Central to the theme of poverty reduction have been the UN Millennium Development Goals. The framework of eight goals, eighteen targets, and forty-eight indicators have been studied along with efforts by United Nations member bodies and international organizations.

The author talks about the growth of international NGO community falling within the broad framework of Civil Society Organizations (CSOs). Manikan mentions that their partnership with United Nations has been active since 1947 and humanitarian work has been the core objective of some of the biggest NGO's such as Oxfam, CARE, World Vision, and Save the Children. The book looks at the extraordinary work of these along with the work of organizations such as The Green Belt Movement, The Hunger Project, Dubai Cares, Dubai International Humanitarian Aid and Development (DIHAD), Promoting Education, emPowering Youth (PEPY's), The Dhaka Project, Room to Read, and ACF (Action Contre la Faim) International.

In the larger gamut of humanitarian efforts the author also illustrates the role of social entrepreneurs, change makers and philanthropists.

==Corporate social responsibility==

The Credit Suisse global wealth pyramid is an indicator of the state of poverty in terms of percentage. Manikan suggests understanding each of the four tiers of the pyramid to get a deeper understanding of how CSR takes precedence over the mere act of charity while attending to 68.4% (in 2010) of the global poor. He suggests corporate social responsibility is a phrase that marketers and economists use; it has filtered down to represent the virtue of a company and its motives in community management.

A rigorous literature review of CSR ideologies and frameworks suggested by noted economists and poverty activists have been studied. The Wealth of Nations by eighteenth-century Scottish philosopher Adam Smith, the Bowen Effect and evolution of CSR from 1950s have been discussed. This brings forth the pivotal CSR debate on whether businesses have the sole purpose of making profits increasing shareholder wealth or must businesses consider comprehensive stakeholders while giving back to the society at large.

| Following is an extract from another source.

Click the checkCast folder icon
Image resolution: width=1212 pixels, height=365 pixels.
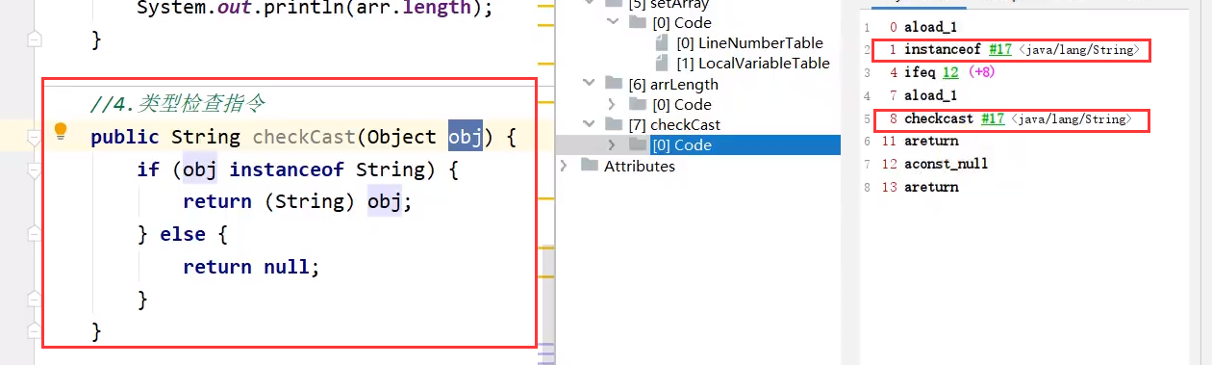click(x=615, y=124)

An evolution of CSR across the world, case studies and the UN Global Compact have been discussed to bring about the benefits of a strategic CSR engagement. Manikan finally proposes that CSR in the true sense aids in adherence to wider stakeholder interests while creating a balance between business goals and societal obligations. He highlights different aspects of CSR, frameworks suggested by noted CSR practitioners and illustrates his own strategic CSR framework for organizations taking onto account the five different aspects of Environmental, Economic, Philanthropic, Ethical and Legal CSR.

As a parting note Manikan suggests in essence, organizations today need to adapt to changing leadership requirements effectively implementing CSR strategies for growth and sustainability.